··· DATA FOR ANALYSIS

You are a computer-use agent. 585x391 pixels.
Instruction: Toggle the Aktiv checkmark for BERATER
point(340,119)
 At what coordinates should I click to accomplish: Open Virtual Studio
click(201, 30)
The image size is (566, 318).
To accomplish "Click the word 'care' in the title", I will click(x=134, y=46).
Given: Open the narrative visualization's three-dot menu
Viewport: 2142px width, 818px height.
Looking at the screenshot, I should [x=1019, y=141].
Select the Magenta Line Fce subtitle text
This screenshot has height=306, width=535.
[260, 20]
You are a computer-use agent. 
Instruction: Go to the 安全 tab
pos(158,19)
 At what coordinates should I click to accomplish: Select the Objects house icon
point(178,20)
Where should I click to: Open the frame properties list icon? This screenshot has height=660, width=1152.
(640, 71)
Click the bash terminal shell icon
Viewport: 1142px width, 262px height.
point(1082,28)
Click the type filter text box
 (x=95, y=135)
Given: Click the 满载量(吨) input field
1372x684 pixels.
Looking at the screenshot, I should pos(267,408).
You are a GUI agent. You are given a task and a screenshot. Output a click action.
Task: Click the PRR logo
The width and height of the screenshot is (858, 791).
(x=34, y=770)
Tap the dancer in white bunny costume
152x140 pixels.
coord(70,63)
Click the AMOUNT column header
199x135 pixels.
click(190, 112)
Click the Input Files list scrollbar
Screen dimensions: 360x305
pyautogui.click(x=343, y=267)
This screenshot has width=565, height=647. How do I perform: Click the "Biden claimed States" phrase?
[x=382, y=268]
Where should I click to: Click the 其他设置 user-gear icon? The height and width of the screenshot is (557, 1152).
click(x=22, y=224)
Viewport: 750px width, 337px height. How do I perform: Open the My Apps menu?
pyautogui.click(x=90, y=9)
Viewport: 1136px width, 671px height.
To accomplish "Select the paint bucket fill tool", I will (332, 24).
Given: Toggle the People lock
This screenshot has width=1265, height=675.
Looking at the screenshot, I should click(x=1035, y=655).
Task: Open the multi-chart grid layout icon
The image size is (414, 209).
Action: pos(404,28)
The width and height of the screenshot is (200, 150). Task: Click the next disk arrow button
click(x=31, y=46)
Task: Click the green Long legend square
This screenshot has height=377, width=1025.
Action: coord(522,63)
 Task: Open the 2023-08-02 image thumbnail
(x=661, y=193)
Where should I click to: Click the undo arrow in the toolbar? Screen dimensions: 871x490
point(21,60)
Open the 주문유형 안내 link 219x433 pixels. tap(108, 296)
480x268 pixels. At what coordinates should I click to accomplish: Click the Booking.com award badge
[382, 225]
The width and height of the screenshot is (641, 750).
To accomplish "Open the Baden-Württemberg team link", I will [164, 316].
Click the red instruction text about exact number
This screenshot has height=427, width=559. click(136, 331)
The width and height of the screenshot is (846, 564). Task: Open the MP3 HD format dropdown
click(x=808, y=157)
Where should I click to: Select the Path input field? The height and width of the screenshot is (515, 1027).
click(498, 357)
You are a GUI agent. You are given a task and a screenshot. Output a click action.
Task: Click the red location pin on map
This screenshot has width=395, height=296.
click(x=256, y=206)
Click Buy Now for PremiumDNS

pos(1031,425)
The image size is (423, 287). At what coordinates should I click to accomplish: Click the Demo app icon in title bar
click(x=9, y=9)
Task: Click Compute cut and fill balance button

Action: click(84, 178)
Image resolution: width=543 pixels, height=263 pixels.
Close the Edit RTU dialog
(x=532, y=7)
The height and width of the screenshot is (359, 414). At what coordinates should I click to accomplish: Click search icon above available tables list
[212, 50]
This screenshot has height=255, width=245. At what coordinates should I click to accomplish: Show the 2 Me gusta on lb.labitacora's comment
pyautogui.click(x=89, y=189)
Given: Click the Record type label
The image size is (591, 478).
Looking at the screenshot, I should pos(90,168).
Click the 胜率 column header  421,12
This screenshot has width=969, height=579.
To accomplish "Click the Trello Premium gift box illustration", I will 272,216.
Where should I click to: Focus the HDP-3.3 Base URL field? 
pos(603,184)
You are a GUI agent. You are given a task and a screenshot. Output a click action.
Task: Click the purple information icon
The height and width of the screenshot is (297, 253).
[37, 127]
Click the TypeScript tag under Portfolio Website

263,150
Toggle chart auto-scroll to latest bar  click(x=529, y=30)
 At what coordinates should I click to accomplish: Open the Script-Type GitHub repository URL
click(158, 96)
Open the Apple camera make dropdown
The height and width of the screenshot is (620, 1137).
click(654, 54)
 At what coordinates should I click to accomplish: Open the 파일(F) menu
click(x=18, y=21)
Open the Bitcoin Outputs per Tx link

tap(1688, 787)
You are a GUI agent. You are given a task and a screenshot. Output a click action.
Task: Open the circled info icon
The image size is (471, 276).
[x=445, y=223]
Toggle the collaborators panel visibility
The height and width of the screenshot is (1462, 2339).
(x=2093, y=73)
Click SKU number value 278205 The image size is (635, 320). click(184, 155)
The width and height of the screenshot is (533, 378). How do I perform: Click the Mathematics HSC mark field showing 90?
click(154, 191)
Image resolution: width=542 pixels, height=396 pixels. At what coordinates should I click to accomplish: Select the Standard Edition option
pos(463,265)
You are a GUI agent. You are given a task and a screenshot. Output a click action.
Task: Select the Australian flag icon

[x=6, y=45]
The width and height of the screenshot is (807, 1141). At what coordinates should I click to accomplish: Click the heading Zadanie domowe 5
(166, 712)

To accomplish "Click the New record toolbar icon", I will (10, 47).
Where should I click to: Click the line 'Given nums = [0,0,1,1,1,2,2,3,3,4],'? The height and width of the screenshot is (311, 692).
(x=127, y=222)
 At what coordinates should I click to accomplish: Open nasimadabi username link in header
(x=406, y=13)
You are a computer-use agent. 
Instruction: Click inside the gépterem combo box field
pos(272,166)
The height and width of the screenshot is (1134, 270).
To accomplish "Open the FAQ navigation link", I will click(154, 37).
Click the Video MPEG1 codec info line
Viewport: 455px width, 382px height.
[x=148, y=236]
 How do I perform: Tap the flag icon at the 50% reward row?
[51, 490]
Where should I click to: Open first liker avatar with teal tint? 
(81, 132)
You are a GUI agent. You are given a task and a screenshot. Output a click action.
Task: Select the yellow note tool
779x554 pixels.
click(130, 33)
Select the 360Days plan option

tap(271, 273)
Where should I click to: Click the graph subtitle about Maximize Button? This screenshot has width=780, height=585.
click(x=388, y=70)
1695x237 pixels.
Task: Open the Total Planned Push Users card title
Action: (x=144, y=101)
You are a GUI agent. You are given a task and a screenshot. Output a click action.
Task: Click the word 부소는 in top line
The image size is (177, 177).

······

» INSTRUCTIONS FOR THE TASK:
Go through the records above and copy every line with the word "will".

» ANSWER BOX:
To accomplish "Click the word 'care' in the title", I will click(x=134, y=46).
To accomplish "Select the paint bucket fill tool", I will (332, 24).
To accomplish "Open the Baden-Württemberg team link", I will [164, 316].
To accomplish "Click the Trello Premium gift box illustration", I will 272,216.
To accomplish "Click the New record toolbar icon", I will (10, 47).
To accomplish "Open the FAQ navigation link", I will click(154, 37).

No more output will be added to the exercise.